Landkreistags-Präsident warnt: Energiepreise bleiben hoch – Landbewohner besonders betroffen
Jakob BraunLandkreistags-Präsident warnt: Energiepreise bleiben hoch – Landbewohner besonders betroffen
Laut Achim Brötel, Präsident des Deutschen Landkreistags (DLT), ist nicht damit zu rechnen, dass die Energiepreise in absehbarer Zeit sinken werden. Er warnt, dass die anhaltenden geopolitischen Spannungen die Kosten auf längere Sicht hoch halten werden. Seine Äußerungen kommen zu einem Zeitpunkt, an dem viele Bewohner ländlicher Regionen mit steigenden Sprit- und Heizkosten zu kämpfen haben.

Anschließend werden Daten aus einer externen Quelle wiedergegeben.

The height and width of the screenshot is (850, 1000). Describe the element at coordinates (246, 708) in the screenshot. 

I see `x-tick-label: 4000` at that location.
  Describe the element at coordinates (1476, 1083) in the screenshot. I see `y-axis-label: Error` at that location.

Brötel betonte, dass zusätzliche finanzielle Hilfen für die Menschen auf dem Land mittlerweile eine Frage des Überlebens seien. Längere Arbeitswege und höhere Spritpreise belasteten sie deutlich stärker als Stadtbewohner. Ohne Unterstützung, so seine Überzeugung, werde es für viele ernsthafte Schwierigkeiten geben.
Er forderte schnelle Maßnahmen zur Entlastung bei den Energiepreisen und schlug Lösungen wie Treibstoffrabatte oder eine höhere Pendlerpauschale vor. Entscheidend sei, dass die Hilfen auch bei denen ankämen, die außerhalb der Ballungsräume lebten. Ein fairer Lebensstandard in ganz Deutschland hänge davon ab, diese Kostendifferenzen auszugleichen.
Der DLT-Präsident rief die Bundesregierung zudem auf, Unterstützungsmaßnahmen vorzubereiten, die über den Sommer hinaus – und möglicherweise noch länger – wirken. Ohne langfristige Planung, warnte er, würden Haushalte auf dem Land weiterhin eine unzumutbare Last tragen.
Brötels Warnungen unterstreichen die wachsende Kluft zwischen den Energiepreisen in Stadt und Land. Seine Vorschläge zielen auf gezielte Entlastungen ab, etwa durch Verkehrsbeihilfen, um den Druck zu mindern. Die Regierung sieht sich nun mit Forderungen konfrontiert, zu handeln, bevor sich die Lage für die Betroffenen weiter verschärft.